The comment came in a panel talking about mobile content delivery, and the deal that Helio struck to offer exclusive mobile access to MySpace came up. Derrick Oien, one of the founders of Intercasting, the company that makes the Rabble moblogging-cum-social networking application, essentially said the deal was good for Rabble because it provides some validation of their market. My initial reaction (surprise, surprise) was skepticism — I’m not sure how many kids will give up MySpace and all the content they’ve put on it in favor of an application like Rabble that’s essentially closed off to anybody that’s not a subscriber (and since Rabble’s only currently available on two US carriers, that’s a problem here). Additionally, Rabble costs $3 bucks a month, whereas MySpace is free.

The natural next thought was that they’d be much more interested in the actual MySpace mobile service on Helio, since it will integrate with the MySpace they know and love, but on the wired web. But are they any more likely to switch carriers to Helio just to access it than they are to pay for a service like Rabble? (I’m not trying to pick on Rabble here, by any stretch. Sub in any paid service that goes through carrier deals). I’m not confident that the MySpace deal — like other exclusive content deals — is strong enough on its own to attract a lot of users. Perhaps when it’s combined with the rest of Helio’s offerings, it could help tilt the balance.

And there’s a third option, of course — that they’ll do neither one and just carry on using MySpace from their PCs.

Here’s the You Make the Call bit: what do you think? Answers in the comments below, please.

After thinking about it a little more, I think what this question really highlights is the need for mobile advertising systems that can support services like these, so they don’t have to make carrier-specific deals and can be free to the end user.
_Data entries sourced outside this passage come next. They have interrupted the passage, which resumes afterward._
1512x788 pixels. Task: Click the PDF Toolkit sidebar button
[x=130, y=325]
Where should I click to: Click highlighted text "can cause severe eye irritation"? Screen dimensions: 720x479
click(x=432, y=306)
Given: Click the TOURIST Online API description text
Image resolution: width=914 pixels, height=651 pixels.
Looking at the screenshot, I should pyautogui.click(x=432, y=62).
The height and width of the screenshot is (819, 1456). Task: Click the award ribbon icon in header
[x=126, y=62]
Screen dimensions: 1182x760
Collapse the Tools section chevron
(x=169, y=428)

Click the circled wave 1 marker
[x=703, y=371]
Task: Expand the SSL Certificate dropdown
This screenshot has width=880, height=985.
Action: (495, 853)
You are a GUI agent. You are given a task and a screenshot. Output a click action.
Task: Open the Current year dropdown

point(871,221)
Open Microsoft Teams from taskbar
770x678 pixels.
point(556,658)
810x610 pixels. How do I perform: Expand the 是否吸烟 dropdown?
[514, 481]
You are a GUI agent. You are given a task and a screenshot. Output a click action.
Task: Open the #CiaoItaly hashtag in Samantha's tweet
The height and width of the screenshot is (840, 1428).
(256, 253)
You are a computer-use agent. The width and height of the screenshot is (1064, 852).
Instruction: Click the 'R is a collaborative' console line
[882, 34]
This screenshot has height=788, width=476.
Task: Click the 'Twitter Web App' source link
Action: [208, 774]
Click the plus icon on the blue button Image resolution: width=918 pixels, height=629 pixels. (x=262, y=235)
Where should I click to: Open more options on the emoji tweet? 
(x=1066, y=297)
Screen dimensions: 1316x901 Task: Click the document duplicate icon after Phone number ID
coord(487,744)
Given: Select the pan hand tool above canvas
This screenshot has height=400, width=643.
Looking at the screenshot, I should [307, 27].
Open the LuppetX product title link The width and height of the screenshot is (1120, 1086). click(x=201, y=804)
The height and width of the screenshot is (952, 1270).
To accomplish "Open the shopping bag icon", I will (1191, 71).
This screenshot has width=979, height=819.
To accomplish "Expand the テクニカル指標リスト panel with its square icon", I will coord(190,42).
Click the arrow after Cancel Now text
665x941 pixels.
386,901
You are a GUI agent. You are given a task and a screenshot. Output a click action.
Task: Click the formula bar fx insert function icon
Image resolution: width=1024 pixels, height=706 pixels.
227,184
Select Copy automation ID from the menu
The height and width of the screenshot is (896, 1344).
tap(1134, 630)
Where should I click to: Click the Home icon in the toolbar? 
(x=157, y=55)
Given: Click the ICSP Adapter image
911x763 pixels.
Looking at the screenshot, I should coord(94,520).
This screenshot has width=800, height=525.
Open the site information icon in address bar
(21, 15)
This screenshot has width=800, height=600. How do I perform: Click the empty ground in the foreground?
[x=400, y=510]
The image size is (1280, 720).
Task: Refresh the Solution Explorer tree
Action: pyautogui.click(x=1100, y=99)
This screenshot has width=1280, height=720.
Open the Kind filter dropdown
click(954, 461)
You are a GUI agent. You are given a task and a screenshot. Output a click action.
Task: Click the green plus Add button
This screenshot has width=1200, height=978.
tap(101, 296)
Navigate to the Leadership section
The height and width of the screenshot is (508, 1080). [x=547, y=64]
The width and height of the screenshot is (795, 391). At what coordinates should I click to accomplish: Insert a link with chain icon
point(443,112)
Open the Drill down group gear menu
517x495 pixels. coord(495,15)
Any type of social-networking service depends both on getting a sizable community going, as well as it being easy for people to link up with their existing friends. MySpace on the web satisfies these, while most mobile social applications don’t, for various reasons. But getting mobile advertising to the point where it could render the financial aspect of carrier deals pointless would certainly be a big help.

So, again, what do you think?

[tags]rabble, myspace, helio, social networking[/tags]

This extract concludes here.